Spiega il sindaco Giuseppe Casali: «Il Comune di Suisio ha ricevuto la villetta di via Martin Luther King nel 2010 dall’agenzia dei beni confiscati alla mafia. Fino ad oggi non è stata utilizzata perché si trovava in uno stato di abbandono e di degrado, quindi è stato necessario trovare dei fondi e mettere in atto dei lavori per renderla abitabile.

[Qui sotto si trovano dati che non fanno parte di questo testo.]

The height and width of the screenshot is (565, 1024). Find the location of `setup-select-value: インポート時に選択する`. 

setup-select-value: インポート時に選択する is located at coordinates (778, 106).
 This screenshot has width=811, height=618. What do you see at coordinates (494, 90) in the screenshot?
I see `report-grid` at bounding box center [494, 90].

Ora gli interventi sono terminati ed è pronta, ma il progetto deve ancora essere definito: la convenzione siglata negli scorsi giorni indica che affideremo lo spazio all’Azienda consortile dell’Isola Bergamasca e questa si occuperà di redigere un progetto per definirne l’utilizzo». E’ proprio l’azienda ad tirare le fila di questo importante progetto.

 

 

«L’idea si sta concretizzando in questi giorni anche se dovremo attendere luglio più o meno per quella che sarà l’inaugurazione», spiega Danilo Francesco Riva, presidente dell’Azienda consortile. «Stiamo ancora definendo il progetto, ma il desiderio è che questa casa serva ad accogliere donne sole in difficoltà, magari con figli a carico, oppure giovani appena usciti dalle comunità che hanno bisogno di uno spazio in cui vivere mentre riprendono in mano la loro vita. Tuttavia, tengo a specificare  che il tutto è ancora in fase di evoluzione: dopo aver redatto il progetto definito dovremo iniziare una raccolta fondi per poter arredare e preparare la casa al suo scopo». La struttura sarà intitolata a Camilla Bravi, una figura conosciuta nell’Isola Bergamasca, territorio di cui era originaria: una donna che ha vissuto a metà dello scorso secolo una vita travagliata piena di peripezie e che, nonostante tutto ha saputo riprendere in mano la sua vita e farne qualcosa di speciale. Aggiunge Danilo Francesco Riva: «Abbiamo scelto questo personaggio perché simboleggia la storia dei tanti ragazzi che possono perdersi nel corso delle loro vite, ma hanno pur sempre una speranza per ritrovarsi».